Only one stretch of the data below should be repeated: the lines from the line containing "Collapse the right" through the line containing "Viewport: 832px width, 556px height.", inclusive, exactly as they are.
━━ Input records
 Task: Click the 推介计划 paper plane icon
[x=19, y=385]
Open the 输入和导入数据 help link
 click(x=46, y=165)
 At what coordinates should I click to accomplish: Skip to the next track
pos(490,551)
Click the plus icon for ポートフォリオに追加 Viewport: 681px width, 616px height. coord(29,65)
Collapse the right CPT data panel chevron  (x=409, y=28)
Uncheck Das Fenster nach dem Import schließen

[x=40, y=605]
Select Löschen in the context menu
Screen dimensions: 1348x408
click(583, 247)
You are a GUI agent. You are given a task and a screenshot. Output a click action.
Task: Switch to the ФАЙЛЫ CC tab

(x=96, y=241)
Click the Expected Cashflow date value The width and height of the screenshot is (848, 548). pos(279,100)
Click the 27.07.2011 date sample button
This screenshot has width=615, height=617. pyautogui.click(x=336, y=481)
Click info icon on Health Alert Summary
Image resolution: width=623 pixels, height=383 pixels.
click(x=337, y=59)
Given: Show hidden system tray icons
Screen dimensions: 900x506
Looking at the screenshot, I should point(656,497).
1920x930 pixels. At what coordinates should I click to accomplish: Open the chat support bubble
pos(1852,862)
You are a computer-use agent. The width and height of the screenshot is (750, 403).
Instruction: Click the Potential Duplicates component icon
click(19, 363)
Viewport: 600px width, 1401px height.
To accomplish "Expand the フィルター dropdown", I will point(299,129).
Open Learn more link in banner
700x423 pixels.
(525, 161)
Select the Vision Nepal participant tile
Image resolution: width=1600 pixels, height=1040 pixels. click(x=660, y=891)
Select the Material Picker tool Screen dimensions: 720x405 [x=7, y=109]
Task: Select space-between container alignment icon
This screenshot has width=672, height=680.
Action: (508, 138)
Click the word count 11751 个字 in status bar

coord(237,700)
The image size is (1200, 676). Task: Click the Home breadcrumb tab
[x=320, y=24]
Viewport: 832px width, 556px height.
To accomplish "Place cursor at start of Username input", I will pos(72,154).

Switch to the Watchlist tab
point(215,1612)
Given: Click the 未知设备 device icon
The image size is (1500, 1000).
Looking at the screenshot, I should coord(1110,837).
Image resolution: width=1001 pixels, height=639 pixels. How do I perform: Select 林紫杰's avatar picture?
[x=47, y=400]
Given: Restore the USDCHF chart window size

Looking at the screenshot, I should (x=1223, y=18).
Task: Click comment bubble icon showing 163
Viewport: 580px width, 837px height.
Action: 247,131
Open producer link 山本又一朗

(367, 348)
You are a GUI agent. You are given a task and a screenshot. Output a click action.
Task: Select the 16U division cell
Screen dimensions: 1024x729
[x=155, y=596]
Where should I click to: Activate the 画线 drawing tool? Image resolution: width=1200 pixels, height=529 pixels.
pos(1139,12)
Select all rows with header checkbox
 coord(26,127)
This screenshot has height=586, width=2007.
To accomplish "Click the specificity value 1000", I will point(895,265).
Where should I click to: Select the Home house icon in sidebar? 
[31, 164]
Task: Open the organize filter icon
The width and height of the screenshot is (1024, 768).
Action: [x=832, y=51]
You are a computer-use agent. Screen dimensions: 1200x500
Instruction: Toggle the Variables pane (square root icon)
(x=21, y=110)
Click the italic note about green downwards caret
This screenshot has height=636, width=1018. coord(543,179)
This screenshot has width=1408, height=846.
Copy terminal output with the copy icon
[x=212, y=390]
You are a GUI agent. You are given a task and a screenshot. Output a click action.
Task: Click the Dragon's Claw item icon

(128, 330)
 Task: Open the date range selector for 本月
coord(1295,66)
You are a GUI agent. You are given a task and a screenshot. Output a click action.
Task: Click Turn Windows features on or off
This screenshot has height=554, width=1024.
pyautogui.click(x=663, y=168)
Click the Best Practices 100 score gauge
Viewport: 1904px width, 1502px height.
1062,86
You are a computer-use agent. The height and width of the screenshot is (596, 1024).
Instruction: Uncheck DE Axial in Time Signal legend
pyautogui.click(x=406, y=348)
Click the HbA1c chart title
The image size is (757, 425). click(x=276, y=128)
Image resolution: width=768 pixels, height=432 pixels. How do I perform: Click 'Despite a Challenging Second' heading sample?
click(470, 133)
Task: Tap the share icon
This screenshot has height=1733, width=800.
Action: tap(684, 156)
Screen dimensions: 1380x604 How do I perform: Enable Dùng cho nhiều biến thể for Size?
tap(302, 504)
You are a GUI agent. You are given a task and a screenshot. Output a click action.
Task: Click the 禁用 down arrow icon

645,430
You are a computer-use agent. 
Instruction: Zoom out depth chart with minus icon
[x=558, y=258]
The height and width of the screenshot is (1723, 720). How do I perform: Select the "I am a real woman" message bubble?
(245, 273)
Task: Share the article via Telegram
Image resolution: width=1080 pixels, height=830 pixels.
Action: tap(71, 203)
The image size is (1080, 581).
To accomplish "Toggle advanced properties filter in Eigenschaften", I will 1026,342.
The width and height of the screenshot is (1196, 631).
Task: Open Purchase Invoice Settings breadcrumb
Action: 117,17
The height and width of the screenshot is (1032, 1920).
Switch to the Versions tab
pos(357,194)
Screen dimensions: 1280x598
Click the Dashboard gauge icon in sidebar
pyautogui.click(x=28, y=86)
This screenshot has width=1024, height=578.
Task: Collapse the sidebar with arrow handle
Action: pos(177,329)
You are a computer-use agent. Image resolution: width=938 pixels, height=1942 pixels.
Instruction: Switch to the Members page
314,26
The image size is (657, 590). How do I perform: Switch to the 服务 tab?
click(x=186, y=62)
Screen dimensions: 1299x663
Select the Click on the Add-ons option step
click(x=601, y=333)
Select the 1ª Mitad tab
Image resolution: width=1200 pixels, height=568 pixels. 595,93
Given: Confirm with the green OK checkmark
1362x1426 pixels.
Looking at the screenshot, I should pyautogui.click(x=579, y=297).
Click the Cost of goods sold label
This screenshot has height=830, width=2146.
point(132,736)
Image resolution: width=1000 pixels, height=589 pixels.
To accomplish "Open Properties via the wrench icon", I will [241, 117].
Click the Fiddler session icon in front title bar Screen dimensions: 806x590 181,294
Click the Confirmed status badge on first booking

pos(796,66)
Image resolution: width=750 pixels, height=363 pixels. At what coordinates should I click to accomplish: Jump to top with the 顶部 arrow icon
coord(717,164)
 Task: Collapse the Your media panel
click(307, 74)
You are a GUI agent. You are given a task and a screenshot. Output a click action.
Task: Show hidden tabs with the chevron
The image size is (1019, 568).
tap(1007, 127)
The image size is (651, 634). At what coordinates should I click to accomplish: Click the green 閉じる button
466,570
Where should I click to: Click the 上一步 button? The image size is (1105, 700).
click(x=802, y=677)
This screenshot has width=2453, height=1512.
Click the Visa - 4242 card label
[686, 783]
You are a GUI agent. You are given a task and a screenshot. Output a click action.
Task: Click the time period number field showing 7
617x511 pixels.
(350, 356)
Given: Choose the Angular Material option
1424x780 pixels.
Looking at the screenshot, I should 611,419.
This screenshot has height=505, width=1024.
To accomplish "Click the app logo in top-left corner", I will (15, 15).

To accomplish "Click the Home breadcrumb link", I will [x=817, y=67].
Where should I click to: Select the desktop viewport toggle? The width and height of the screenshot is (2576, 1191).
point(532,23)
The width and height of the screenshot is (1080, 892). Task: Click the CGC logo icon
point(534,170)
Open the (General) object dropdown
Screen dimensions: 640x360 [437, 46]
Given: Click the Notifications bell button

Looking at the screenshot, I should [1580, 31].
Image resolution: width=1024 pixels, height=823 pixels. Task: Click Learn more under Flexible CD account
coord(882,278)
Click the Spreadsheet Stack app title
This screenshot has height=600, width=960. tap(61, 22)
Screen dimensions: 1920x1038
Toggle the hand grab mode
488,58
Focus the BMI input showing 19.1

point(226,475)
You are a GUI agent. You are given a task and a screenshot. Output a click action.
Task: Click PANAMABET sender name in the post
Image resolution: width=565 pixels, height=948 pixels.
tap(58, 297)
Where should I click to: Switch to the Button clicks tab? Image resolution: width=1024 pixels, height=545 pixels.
━━━━
[Answer to this problem]:
Collapse the right CPT data panel chevron  (x=409, y=28)
Uncheck Das Fenster nach dem Import schließen

[x=40, y=605]
Select Löschen in the context menu
Screen dimensions: 1348x408
click(583, 247)
You are a GUI agent. You are given a task and a screenshot. Output a click action.
Task: Switch to the ФАЙЛЫ CC tab

(x=96, y=241)
Click the Expected Cashflow date value The width and height of the screenshot is (848, 548). pos(279,100)
Click the 27.07.2011 date sample button
This screenshot has width=615, height=617. pyautogui.click(x=336, y=481)
Click info icon on Health Alert Summary
Image resolution: width=623 pixels, height=383 pixels.
click(x=337, y=59)
Given: Show hidden system tray icons
Screen dimensions: 900x506
Looking at the screenshot, I should point(656,497).
1920x930 pixels. At what coordinates should I click to accomplish: Open the chat support bubble
pos(1852,862)
You are a computer-use agent. The width and height of the screenshot is (750, 403).
Instruction: Click the Potential Duplicates component icon
click(19, 363)
Viewport: 600px width, 1401px height.
To accomplish "Expand the フィルター dropdown", I will point(299,129).
Open Learn more link in banner
700x423 pixels.
(525, 161)
Select the Vision Nepal participant tile
Image resolution: width=1600 pixels, height=1040 pixels. click(x=660, y=891)
Select the Material Picker tool Screen dimensions: 720x405 [x=7, y=109]
Task: Select space-between container alignment icon
This screenshot has width=672, height=680.
Action: (508, 138)
Click the word count 11751 个字 in status bar

coord(237,700)
The image size is (1200, 676). Task: Click the Home breadcrumb tab
[x=320, y=24]
Viewport: 832px width, 556px height.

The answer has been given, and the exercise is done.